___ Page text
Mr. Chair, I am a little saddened to rise on this debate, though I know this is the first of what will be a debate that may last a year or two in our Parliament and in the European parliament as the negotiations go on.
I will talk about what the debate is not about and then I will talk about what is on the table. Thankfully, at each stage in the negotiating rounds, leaked documents have indicated exactly what will be debated and discussed at the negotiating table.
This is clearly not about any sort of functional trade policy. My colleague in the Liberal Party a little earlier said this was about trade and that the Liberals supported trade. All parties in the House support trade. Unfortunately, the Liberals have had a tendency to support a profoundly dysfunctional trade policy on behalf of the government.
Every time the Conservatives have done something that has been bad for the country, like the softwood lumber sellout that cost tens of thousands of jobs, ministers have risen in the House and said that this would give us billions of dollars in economic spinoff. Yet Canadians from coast to coast to coast have seen the results of the softwood lumber sellout, the cost of tens of thousands of jobs, particularly in my province of British Columbia and in my community. With the shipbuilding sellout, we have seen the loss of a key strategic industry that is protected by every other major industrialized economy, but not by the Canadian government. We have seen blatantly bad and dysfunctional trade policy at every step.
What does this mean? Again, when we talk about this agreement, it is not about improving family income, which has been sorely battered over the last 20 years. Through these agreements, family incomes have gone down in most cases. Middle income Canadians are earning much less than they were 20 years ago. Lower middle income Canadians are earning much less. The poorest Canadians are earning far less. This started under the Liberal government and it continues under the Conservatives.
Even Maclean's, which is certainly not a left-wing publication, said very clearly in its latest issue, “Generation Screwed. Lower incomes. Worse jobs. Higher taxes. Bleaker futures. What boomers are leaving their children”. That is what we have seen from the government. Conservatives have sold out our manufacturing industries, 500,000 lost manufacturing jobs over the last few years as they have sold out various sectors. We talked about supply management, which has been the only stable agricultural sector over the last few years. They put it on the table. When we see what the government has done, we have farmers pleading to get back to 1994 levels in agricultural research funding from the government. Farmers are pleading for a modicum of some of the product promotion supports that our major competitors get. As an example, Meat & Livestock Australia has a budget in excess of $100 million. What does Canada have? Just a few million dollars. It is clearly a dysfunctional trade policy.
What has been the result? We have seen the bilaterals. In every case we have signed these bilateral trade agreements, our exports to those markets go down in real terms. The minister will say that he will throw out apples to oranges and pretend there is no devaluation of our dollar over time. In other words, let us use the dollar of today and then we can pretend exports have increased. I was unable to get this information from the department, because it does not compare apples to apples, so I had to get this from the Library of Parliament. One example is the trade agreement with Costa Rica. Before signature, we were exporting $77 million worth of goods. Now, almost 10 years later, we are exporting $73 million. It has gone down $4 million in real terms. This is happening in case after case.
______
**Direction a**
Please copy all of the records below word for word.
___ Excerpted data
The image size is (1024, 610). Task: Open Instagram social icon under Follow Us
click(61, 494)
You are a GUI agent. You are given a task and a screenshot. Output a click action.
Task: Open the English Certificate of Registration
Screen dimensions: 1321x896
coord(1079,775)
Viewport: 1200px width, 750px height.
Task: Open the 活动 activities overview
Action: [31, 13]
______
**Direction b**
List every dollar amount in the speech that is given in millions, in the order they appear.

**Final result a**
The image size is (1024, 610). Task: Open Instagram social icon under Follow Us
click(61, 494)
You are a GUI agent. You are given a task and a screenshot. Output a click action.
Task: Open the English Certificate of Registration
Screen dimensions: 1321x896
coord(1079,775)
Viewport: 1200px width, 750px height.
Task: Open the 活动 activities overview
Action: [31, 13]

**Final result b**
$100 million, $77 million, $73 million, $4 million